Negli ultimi anni la montagna è tornata al centro di molti dibattiti e, in particolare, con la fase pandemica Covid-19 molte sono state le voci che hanno celebrato la montagna come luogo del ri-abitare, dove la vita acquista una dimensione più “umana”, dove ci sono grandi spazi aperti e una bassa densità abitativa che garantisce una fruizione degli spazi più sicura. Tutto questo in un quadro che, negli ultimi dieci anni in Italia e ancora prima a partire dall’inizio di questo secolo a livello europeo, già stava portando avanti un’idea diversa di montagna rispetto al passato. Un’idea che esce da quella dicotomia che ha chiuso la montagna per anni, da un lato, dentro le politiche del turismo di massa, soprattutto legate agli sport invernali, dall’altro lato le ha riconosciuto una sorta di inarrestabile declino che poteva essere arginato solo con forme di assistenzialismo.

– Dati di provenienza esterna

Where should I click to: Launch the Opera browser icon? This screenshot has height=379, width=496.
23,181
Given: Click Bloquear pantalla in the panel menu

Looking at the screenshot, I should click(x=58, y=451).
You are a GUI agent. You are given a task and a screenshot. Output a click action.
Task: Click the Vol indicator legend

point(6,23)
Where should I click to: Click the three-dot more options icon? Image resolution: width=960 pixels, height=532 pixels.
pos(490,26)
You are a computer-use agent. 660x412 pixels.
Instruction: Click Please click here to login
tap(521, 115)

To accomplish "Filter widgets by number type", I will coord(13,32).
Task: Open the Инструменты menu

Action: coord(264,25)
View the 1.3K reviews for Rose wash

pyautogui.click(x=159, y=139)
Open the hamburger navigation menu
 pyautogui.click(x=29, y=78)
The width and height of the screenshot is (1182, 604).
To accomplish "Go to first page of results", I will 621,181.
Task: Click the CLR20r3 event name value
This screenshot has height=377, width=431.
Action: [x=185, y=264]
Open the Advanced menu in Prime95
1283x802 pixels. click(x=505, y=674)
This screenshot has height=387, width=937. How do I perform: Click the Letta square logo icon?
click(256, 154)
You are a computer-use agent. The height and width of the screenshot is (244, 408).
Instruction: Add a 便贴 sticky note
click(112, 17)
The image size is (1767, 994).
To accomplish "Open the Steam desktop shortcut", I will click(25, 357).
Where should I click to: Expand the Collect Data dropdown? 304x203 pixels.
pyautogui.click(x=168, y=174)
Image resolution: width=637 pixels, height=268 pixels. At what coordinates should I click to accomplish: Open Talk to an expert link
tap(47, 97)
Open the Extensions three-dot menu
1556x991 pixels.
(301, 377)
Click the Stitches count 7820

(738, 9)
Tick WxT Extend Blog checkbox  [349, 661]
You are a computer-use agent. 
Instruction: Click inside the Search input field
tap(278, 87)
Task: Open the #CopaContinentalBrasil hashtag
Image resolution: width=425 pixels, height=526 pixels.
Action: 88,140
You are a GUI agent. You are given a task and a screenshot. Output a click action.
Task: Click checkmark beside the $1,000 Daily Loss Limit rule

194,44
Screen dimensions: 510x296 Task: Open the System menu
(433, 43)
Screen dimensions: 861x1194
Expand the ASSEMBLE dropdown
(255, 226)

Tra l’annosa questione del cambiamento climatico e la tragedia della pandemia, si è paradossalmente aperta una strada diversa per la montagna che lascia finalmente spazio per uscire da quella dicotomia di cui si diceva e costruire contro-narrazioni della montagna stessa. In questa direzione, va da sé  che la creazione di percorsi di sviluppo diversi richiedono formazione adeguata attraverso la definizione di profili professionali capaci di attivare ed essere parte di un nuovo sistema montagna, dal punto di vista amministrativo e gestionale, così come in relazione ai nuovi mestieri che possono essere oggi svolti in montagna nel solco della green e soft economy.
E’ dunque auspicabile in questo senso un percorso di ri-ammodernamento della formazione, operazione assolutamente non semplice e banale in un Paese in cui sappiamo quanto questo sia un tasto dolente e forse nemmeno prioritario…
Va detto però che la spinta al cambiamento ha sollecitato molti soggetti a fornire risposte. Centri di formazione locale e regionale, università e accademie si stanno attivando. Manca un quadro di sintesi che tracci obiettivi comuni ma va sicuramente apprezzato il lavoro che tutti questi soggetti stanno mettendo in campo attraverso la didattica quotidiana, i corsi di formazione, i corsi di laurea, i master, i corsi di specializzazione. Soggetti, i quali, in modi diversi, offrono una formazione al passo con le necessità, da quelle di alta formazione sino a quelle mirate alla formazione di figure in grado di attivare una imprenditorialità innovativa nelle terre alte.
In questa direzione, va rilevato che questo lavoro di rinnovamento non si è fermato dentro i confini nazionali ma grazie ai tanti progetti europei messi in campo per i giovani, spesso è riuscito a connettersi ad un livello internazionale. Si pensi alle esperienze di alcuni plessi scolastici presenti nelle valli che sempre più gettano reti lunghe per attivare scambi culturali per i ragazzi prossimi al mondo del lavoro, oppure alla strada percorsa in ambito accademico, dove in alcuni casi si è sostenuta la sperimentazione e il consolidamento di una formazione in loco, in altri casi invece la condivisione di percorsi di formazione tra paesi diversi.
Gli articoli di questo numero restituiscono questa complessità e mettono in luce le spinte che si stanno concretizzando in questa direzione. Senza dimenticare ancora, il ruolo che oggi svolgono le università sul territorio in termini di terza missione. Un supporto che si declina attraverso attività didattiche, workshop, laboratori…
Scorrendo le presentazioni dei convegni, leggendo alcuni articoli o navigando tra i tanti gruppi social che si occupano di territorio, è evidente come ci sia in questo momento un connubio fortissimo tra università e territori. Al di là di ogni resistenza al cambiamento, si stanno davvero muovendo conoscenze, capacità, esperienze nei territori montani, i quali si stanno mostrando ricettivi e protagonisti.
Su questa linea, anche il ruolo delle associazioni non è affatto secondario. Soprattutto per quanto riguarda la formazione professionale, spesso in campo ambientale, l’offerta si sta ri-definendo valorizzando quel connubio fondamentale tra natura e cultura, da cui si riparte per pensare ad una diversa produzione nella montagna, non di massa ma specifica, non a-contestualizzata ma locale.
In questo work in progress, abbiamo la possibilità di costruire uno scenario formativo per le giovani generazioni (e non solo) che deve segnare il passaggio trasformativo culturale da cui possiamo far discendere quell’idea diversa di montagna che davvero vorremmo portare avanti.